(舞台の図面図がこちらにありますので、参照してください。)
(1)舞台・・俗に3間(5.4メ−トル)四方とされるが、京間(柱の内法)、標準間(心心)、田舎間(外法)の差があります。
(2)後座(あとざ)または横板・囃子座・・囃子方、公演のスペ−ス。奥行7尺(2.1メ−トル)から9尺(2.7メ−トル)あります。
(3)地謡座・・庇がかかり、欄干がめぐらされている。地謡の他、ワキ方が一時くつろいだりします。
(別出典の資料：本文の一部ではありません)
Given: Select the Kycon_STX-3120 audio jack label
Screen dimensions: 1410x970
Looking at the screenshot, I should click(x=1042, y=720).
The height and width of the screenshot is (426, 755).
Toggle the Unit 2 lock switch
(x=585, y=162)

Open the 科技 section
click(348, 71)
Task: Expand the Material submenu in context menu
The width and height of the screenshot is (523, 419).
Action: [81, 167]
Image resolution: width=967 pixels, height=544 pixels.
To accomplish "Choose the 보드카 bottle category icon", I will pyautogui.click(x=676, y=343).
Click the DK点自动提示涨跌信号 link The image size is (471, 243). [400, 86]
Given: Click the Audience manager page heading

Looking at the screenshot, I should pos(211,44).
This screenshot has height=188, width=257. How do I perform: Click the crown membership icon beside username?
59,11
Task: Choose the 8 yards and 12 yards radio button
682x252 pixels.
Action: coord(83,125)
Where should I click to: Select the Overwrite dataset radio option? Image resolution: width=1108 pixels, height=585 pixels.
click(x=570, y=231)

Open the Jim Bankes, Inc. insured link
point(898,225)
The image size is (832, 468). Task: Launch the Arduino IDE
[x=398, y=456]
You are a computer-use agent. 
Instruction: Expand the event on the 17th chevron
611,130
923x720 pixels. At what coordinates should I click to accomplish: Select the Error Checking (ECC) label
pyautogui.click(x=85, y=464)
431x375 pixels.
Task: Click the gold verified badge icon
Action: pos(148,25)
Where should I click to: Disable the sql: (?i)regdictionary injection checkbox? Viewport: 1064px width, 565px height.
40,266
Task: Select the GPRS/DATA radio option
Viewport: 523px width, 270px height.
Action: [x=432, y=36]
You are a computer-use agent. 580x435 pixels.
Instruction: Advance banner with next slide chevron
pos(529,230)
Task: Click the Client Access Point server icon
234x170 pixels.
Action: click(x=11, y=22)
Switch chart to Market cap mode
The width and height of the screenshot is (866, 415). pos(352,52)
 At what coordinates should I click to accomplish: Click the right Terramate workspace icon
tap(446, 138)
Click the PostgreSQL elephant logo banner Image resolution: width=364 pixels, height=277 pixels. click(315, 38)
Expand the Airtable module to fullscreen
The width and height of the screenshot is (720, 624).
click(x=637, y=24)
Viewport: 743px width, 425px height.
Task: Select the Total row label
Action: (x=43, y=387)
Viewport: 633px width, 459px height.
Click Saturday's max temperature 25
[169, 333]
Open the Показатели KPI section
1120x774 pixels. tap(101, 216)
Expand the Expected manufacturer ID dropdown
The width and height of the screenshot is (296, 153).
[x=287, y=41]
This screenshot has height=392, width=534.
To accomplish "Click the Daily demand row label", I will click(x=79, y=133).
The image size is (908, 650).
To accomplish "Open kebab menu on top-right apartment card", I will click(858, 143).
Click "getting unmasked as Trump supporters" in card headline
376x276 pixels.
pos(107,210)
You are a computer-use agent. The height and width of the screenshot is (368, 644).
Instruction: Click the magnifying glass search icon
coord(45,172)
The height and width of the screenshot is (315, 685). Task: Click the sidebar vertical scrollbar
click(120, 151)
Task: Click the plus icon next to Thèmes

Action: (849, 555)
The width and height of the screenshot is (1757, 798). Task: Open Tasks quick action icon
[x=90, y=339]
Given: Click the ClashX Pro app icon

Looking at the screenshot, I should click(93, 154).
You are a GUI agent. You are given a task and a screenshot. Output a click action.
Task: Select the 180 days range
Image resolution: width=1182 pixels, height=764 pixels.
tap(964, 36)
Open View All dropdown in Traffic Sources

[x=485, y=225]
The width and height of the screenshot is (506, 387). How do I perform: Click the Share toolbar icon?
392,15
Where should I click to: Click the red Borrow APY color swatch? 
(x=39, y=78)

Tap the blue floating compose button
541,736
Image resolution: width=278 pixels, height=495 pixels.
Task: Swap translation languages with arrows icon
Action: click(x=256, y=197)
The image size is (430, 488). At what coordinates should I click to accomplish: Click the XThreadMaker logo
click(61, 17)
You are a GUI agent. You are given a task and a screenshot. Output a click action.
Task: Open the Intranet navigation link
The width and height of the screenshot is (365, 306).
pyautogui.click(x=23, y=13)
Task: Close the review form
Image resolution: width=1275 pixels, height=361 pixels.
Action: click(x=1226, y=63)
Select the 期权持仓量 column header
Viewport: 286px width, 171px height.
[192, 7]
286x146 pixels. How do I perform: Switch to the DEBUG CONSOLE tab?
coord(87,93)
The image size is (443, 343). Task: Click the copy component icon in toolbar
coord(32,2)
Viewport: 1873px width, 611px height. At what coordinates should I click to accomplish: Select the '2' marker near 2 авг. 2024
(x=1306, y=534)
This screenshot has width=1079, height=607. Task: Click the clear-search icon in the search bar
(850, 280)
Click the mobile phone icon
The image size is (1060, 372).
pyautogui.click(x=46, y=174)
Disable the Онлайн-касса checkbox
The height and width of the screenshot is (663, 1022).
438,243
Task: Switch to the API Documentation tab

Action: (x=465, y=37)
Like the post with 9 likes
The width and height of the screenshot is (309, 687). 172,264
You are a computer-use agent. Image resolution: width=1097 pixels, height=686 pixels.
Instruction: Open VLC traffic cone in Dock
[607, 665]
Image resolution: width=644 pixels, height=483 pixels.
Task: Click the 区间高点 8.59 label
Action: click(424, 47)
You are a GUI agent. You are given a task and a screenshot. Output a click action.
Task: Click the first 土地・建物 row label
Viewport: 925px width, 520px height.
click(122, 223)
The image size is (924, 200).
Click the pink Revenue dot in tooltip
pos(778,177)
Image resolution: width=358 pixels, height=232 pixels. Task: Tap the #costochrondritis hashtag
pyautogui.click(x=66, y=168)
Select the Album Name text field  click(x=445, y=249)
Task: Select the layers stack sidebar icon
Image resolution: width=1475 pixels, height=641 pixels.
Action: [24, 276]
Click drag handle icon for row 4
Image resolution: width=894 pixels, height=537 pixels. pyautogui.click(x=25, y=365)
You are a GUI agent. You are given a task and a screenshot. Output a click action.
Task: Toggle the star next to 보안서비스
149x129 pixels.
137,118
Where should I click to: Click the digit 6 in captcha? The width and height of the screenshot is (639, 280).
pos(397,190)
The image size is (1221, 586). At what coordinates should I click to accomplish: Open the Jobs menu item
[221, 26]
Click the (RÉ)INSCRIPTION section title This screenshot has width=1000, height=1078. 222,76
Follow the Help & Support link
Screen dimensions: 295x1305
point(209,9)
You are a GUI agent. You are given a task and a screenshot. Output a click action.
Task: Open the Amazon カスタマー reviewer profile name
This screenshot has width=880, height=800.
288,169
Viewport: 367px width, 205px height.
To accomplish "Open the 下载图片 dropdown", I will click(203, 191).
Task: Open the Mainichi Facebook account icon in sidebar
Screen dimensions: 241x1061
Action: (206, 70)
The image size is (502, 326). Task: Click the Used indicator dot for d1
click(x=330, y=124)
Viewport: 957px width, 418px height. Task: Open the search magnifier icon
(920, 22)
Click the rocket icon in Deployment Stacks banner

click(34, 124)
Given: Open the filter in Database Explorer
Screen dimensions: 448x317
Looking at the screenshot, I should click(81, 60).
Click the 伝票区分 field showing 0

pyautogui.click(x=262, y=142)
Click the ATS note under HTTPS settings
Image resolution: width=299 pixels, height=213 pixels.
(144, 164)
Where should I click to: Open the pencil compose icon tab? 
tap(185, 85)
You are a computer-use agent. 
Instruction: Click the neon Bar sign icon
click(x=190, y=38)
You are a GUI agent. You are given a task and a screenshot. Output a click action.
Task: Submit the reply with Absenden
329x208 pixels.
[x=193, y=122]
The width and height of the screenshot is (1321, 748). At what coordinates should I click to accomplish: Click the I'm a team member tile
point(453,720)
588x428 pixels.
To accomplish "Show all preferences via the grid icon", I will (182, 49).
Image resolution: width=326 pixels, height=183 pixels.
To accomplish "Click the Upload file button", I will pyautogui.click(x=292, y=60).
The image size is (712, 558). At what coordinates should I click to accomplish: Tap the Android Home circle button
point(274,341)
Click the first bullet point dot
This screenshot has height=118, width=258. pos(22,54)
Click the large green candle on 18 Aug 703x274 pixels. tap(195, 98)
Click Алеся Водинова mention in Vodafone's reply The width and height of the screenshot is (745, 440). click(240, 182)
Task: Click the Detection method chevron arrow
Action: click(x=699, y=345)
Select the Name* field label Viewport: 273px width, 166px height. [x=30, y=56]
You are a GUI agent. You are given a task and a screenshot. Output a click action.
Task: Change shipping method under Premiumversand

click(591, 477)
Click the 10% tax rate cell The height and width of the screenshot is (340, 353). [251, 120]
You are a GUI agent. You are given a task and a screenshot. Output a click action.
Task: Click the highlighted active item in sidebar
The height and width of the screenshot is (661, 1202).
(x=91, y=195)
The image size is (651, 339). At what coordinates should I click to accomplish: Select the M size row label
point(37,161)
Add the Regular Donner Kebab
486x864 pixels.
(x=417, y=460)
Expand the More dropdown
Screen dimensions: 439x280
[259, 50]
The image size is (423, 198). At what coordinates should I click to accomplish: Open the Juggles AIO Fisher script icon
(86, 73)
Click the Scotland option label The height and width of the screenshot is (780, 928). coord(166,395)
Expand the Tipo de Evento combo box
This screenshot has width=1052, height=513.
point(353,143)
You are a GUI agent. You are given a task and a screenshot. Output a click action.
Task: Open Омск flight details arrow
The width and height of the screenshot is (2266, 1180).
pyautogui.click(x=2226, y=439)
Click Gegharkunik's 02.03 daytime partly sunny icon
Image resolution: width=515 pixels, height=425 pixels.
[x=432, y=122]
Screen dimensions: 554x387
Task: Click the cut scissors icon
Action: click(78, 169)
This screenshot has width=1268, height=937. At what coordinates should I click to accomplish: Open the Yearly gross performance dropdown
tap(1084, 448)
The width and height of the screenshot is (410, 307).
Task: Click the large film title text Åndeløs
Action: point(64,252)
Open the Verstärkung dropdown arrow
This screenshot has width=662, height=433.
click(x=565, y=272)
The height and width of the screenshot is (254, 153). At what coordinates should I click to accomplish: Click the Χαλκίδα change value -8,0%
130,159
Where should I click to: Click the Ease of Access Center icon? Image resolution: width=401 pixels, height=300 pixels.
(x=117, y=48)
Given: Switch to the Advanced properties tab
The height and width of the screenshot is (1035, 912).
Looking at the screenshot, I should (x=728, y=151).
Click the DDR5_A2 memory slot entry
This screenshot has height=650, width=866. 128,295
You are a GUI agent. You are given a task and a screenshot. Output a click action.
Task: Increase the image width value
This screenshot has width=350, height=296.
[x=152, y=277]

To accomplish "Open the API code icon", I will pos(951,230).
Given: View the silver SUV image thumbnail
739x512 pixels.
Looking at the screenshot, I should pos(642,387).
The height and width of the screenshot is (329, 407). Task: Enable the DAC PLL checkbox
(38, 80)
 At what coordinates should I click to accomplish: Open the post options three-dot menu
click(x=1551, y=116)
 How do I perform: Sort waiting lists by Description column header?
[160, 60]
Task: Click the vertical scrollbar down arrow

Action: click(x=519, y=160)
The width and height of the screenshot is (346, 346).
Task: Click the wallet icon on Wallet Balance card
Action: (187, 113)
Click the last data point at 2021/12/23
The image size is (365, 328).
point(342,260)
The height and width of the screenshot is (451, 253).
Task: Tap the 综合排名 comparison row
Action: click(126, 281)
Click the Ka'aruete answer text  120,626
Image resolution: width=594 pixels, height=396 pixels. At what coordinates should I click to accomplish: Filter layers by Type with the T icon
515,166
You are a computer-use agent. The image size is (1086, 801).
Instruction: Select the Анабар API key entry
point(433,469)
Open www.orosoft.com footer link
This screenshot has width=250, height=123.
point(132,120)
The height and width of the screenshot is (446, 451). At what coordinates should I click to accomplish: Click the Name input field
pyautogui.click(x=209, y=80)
(4)橋懸(はしがかり)・・長さは自由(3間〜7間)、幅も8尺(2.4メ−トル)から6尺(1.8メ−トル)といろいろです。両側に欄干を持ち、途中2本の中柱がある。舞台に対する角度は20度〜35度くらい。通路でもあり、第二舞台でもあります。 床は檜材。厚さ1寸八部以上。長さ3間余の無節の板は上でも述べたように、今日大変な貴重品です。床は束(つか)がなく、三間かけ渡し、太鼓の一枚革のようなのが理想で、振動を止めないように根太を尖らせてあります。床下に甕が10個内外置いてあり、不快な低音を消します。 舞台、橋懸の床は俗に「撥転ばし」といわれる傾斜がつけてあり、登場の時はしっかり、幕に引くときは軽くという配慮の他、遠くで小さく、近づくにつれ大きく見える効果もあります。3本の松もこれを助けます。
(5)幕口(揚幕)・・楽屋(鏡の間)との区切りで高さは9尺以上。幕の色は緑、赤、紫、の3色が基本となっているが、それに白と黄色を加えた5色幕のものも多くあります。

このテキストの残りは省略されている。